Re: SECURITY RELEVANT FOR CAs: The curious case of the Dangerous Delegated Responder Cert

2020-11-18 Thread Nils Amiet via dev-security-policy
> I realize this is almost entirely critical, and I hope it's taken as
> critical of the proposal, not of the investment or interest in this space.

Not a problem for being critical and we don’t take it personally. We
appreciate the discussion, the time you spend and the opportunity to propose
different approaches to solving this issue.

Our goal is not to defend non-compliant or insecure practices. Quite the
opposite, with our research we hope to find a solution that leads in certain
constellations to a quicker resolution while rewarding projects that follow the
standards. We don’t want to promote our proposal as a better proposal for all
possible constellations, but we believe it can in certain situations be as
secure and more practical as the original proposal on this mailing list.
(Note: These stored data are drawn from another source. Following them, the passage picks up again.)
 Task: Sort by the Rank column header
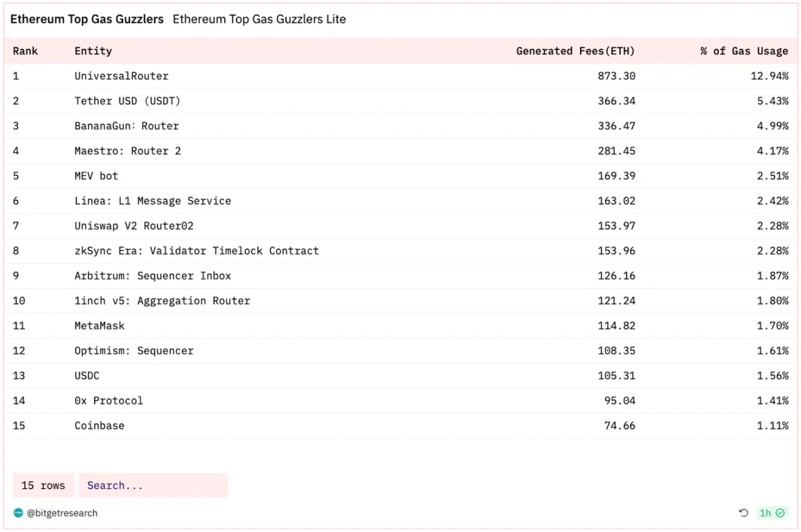pyautogui.click(x=25, y=51)
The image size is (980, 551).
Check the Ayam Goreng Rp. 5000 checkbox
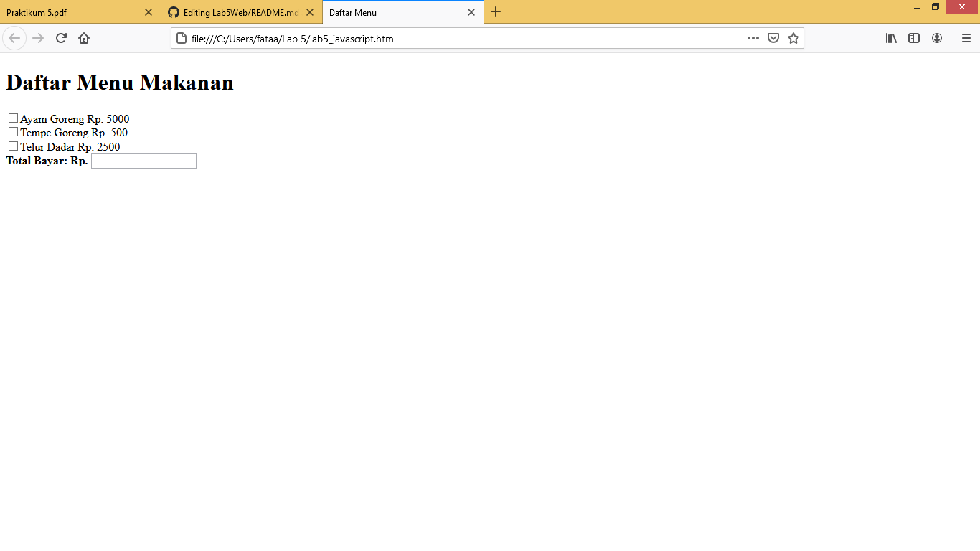tap(12, 118)
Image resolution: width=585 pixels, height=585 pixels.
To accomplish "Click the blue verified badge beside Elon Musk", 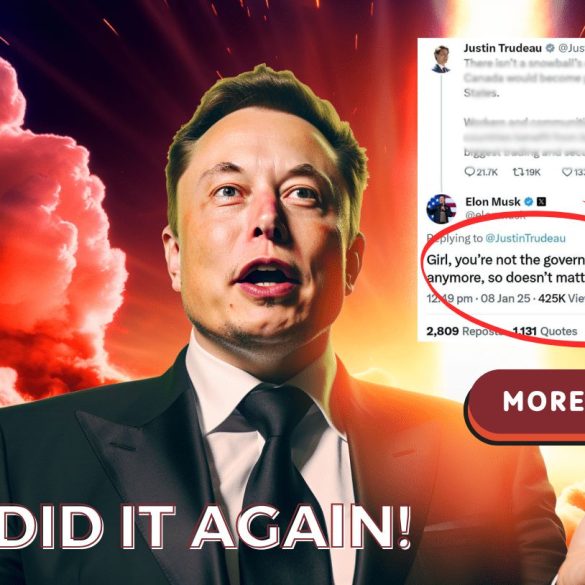I will pyautogui.click(x=528, y=202).
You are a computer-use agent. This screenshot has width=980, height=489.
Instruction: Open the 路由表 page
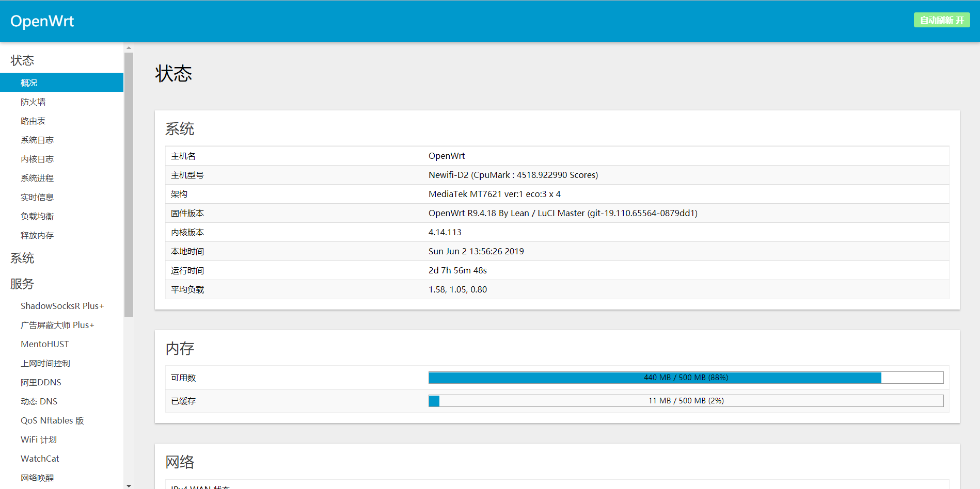pyautogui.click(x=33, y=121)
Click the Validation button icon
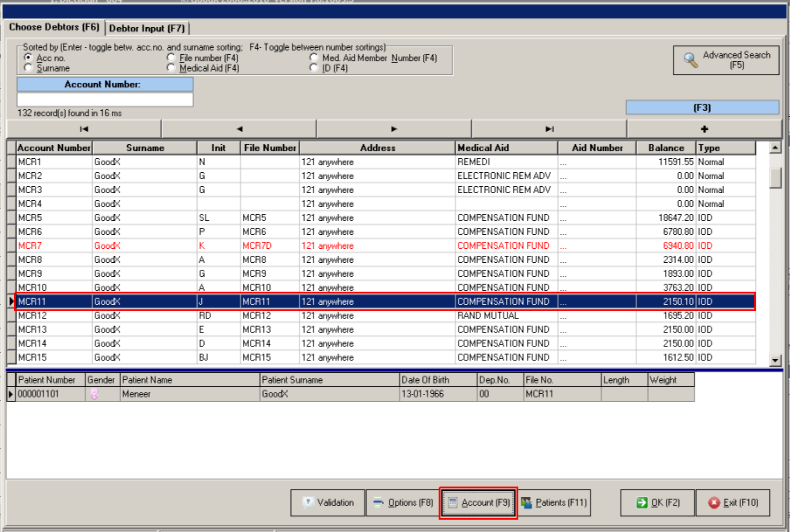Viewport: 790px width, 532px height. [x=308, y=503]
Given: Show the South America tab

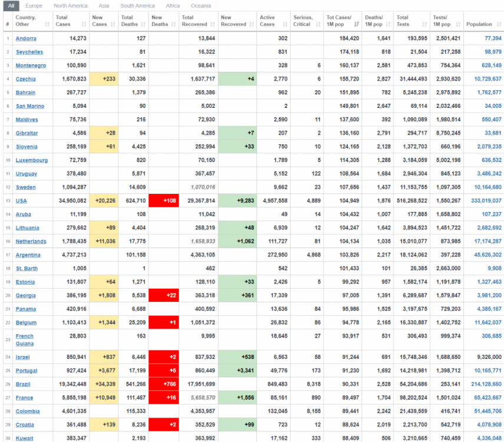Looking at the screenshot, I should tap(137, 6).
We have carefully read your email, and believe we’ve identified the following
important points:

1. Potential feasibility issue due to lack of path building support

2. Non-robust CRL implementations may lead to security issues

3. Avoiding financial strain is incompatible with user security.

If we have missed one or misunderstood you, please let us know. We’d like to
address these points below.



#1 Potential feasibility issue due to lack of path building support

If a relying party does not implement proper path building, the EE certificate
may not be validated up to the root certificate. It is true that the new
solution adds some complexity to the certificate hierarchy. More specifically
it would turn a linear hierarchy into a non-linear one. However, we consider
that complexity as still being manageable, especially since there are usually
few levels in the hierarchy in practice. If a CA hierarchy has utilized the
Authority Information Access extension the chance that any PKI library can
build the path seems to be very high.

Even if the path could not be built, this would lead to a fail-secure situation
where the EE certificate is considered invalid and it would not raise a
security issue. That would be different if the EE certificate would erroneously
be considered valid.

Additionally, only the concerned EE certificates are affected. There is no
impact on all the other actors in the ecosystem.
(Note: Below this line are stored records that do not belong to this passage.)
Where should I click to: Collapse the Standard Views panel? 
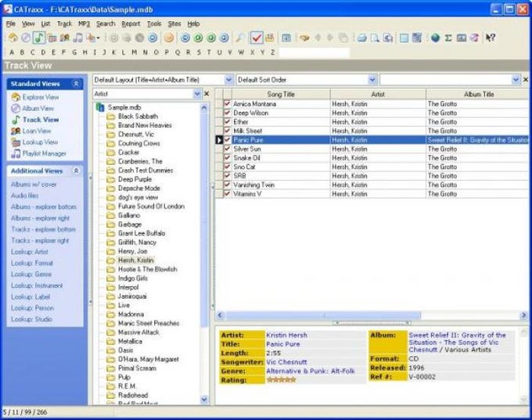tap(76, 83)
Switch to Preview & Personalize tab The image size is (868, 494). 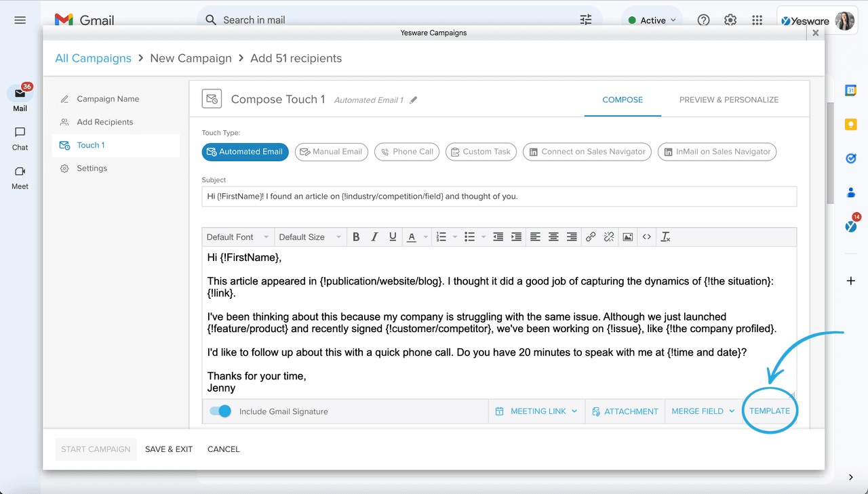(x=729, y=100)
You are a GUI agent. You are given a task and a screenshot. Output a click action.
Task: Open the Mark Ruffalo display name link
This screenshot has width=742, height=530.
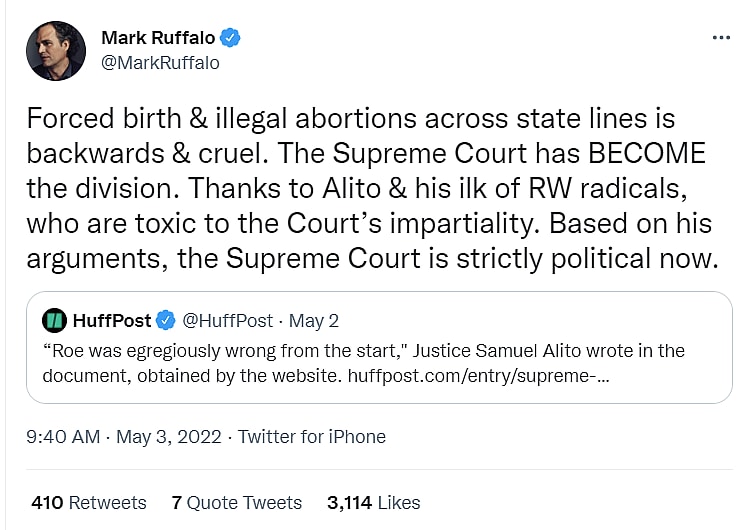(x=159, y=39)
Since lack of proper path building is neither a security issue, nor a
compliance issue, and only the concerned subscribers are affected, it would be
up to the subscriber to decide whether to take the risk that his certificates
are wrongly labeled as invalid by certain relying parties.

In the blog post at medium.com you mentioned in your last answer, you have
analyzed various PKI libraries for their path building capacity. If this
community believes it would clarify the situation, we could run tests with some
of those libraries to see, how they are able to build the path when our
proposal was applied to a simple 4-level PKI hierarchy.



#2 Non-robust CRL implementations may lead to security issues

Relying parties using applications that don’t do a proper revocation check do
have a security risk. This security risk is not introduced by our proposal but
inherent to not implementing core functionality of public key infrastructures.
The new solution rewards relying parties that properly follow the standards.
Indeed, a relying party that has a robust CRL (or OCSP check) implementation
already would not have to bear any additional security risk. They also would
benefit from the point that our solution can be implemented very quickly and so
they would quickly mitigate the security issue. On the other hand, relying
parties with a non-functional revocation mechanism will have to take corrective
measures. And we can consider it a fair balancing of work and risk when the
workload and risk is on the actors with poor current implementations.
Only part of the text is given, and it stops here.